This is the year to conquer polio Rotary’s Purple Pinkie race goes virtual
Even a pandemic can’t stop Rotary District 7430 from Montgomery, Bucks, Berks, Lehigh and Northampton counties from pulling together in the worldwide effort to finally eradicate polio from the world.
With the number of worldwide polio cases down to fewer than 200, and those confined to only Pakistan and Afghanistan, the goal is tantalizingly within reach.
In 1985, when Rotary International first began the project of focusing attention on polio, there were about 3.5 million cases of polio worldwide.
Since then, thanks to the partnerships Rotary formed along the way, and to the work of so many people involved, polio started disappearing from many countries as vaccines were distributed and administered to children worldwide.
As of this past summer, Africa was declared polio free, leaving only Pakistan and Afghanistan left to conquer.
Oct. 24 is World Polio Day.
In the Lehigh Valley, activities are centered on the 10th annual Yvette Palmer Purple Pinkie 5K Run/Walk/Wheel Race to Zero.

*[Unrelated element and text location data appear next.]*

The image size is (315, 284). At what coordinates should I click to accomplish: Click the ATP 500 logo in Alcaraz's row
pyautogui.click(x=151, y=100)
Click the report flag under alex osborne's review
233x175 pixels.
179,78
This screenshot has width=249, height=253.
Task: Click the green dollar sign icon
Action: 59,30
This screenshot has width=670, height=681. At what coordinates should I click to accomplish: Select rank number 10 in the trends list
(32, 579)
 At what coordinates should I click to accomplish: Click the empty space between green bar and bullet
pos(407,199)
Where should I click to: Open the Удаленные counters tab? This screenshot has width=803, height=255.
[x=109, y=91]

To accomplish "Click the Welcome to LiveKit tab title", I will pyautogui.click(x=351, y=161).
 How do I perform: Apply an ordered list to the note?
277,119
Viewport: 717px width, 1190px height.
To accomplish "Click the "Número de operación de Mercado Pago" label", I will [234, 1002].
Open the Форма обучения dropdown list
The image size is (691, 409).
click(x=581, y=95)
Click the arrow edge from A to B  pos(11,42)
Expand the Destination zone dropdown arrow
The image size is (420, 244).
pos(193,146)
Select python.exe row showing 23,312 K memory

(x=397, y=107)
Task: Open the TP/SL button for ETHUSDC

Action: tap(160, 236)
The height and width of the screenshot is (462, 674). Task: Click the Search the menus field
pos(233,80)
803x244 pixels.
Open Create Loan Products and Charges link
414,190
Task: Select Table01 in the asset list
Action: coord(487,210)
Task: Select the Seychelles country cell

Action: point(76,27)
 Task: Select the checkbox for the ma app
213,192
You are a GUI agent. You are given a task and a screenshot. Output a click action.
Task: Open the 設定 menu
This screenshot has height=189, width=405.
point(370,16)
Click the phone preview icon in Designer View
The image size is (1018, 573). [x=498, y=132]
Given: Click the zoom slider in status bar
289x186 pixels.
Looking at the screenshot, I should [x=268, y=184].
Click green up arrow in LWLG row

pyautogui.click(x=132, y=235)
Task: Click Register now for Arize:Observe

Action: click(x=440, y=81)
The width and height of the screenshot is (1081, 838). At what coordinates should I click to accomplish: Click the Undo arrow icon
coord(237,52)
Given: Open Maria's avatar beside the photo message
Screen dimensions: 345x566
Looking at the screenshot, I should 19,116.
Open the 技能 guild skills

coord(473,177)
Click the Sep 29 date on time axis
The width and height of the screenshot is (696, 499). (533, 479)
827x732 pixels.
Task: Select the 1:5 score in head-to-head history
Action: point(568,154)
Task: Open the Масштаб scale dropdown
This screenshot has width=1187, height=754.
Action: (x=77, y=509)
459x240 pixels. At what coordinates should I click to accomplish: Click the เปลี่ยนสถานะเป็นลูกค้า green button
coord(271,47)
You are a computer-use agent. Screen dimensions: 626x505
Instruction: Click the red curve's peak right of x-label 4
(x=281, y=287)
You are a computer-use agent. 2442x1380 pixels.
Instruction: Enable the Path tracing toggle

While this event has traditionally been an outdoor fundraiser, this year, due to the coronavirus pandemic, the race will be virtual.
To accommodate as many activities and schedules as possible, the race will run from Oct. 17-24.
Participants are encouraged to choose a variety of activities to suit their own lifestyles: running, biking, walking, climbing stairs, using a treadmill, or whatever creative way they choose to honor the idea of an activity.
Last year, the district raised more than $60,000 from Purple Pinkie proceeds, and is seeking to exceed that amount this year.
With a 2-for-1 match from the Bill and Melinda Gates Foundation, which was also donated last year, the money raised will go a long way in helping vaccines reach unvaccinated children in Pakistan and Afghanistan.
Along with the Gates Foundation, Rotary International works with other partners, including UNICEF, the CDC, and the World Health Organization.
Without all of these groups working together, the progress of the last 35 years would not have been possible.
Carol Ferguson, a member of the Doylestown Rotary Club, and District Chair of the event, is a polio survivor.
She created a Polio Survivors Network in Pennsylvania.
John Scott of Allentown West Rotary is the director of the race.
Michael McGovern of Cape Elizabeth, Maine, is chair of the Rotary International PolioPlus Committee.
McGovern will appear in a virtual celebration call on the day of the event to congratulate and thank the participants for their commitment.
There will be prizes and surprises as well, for all who participate.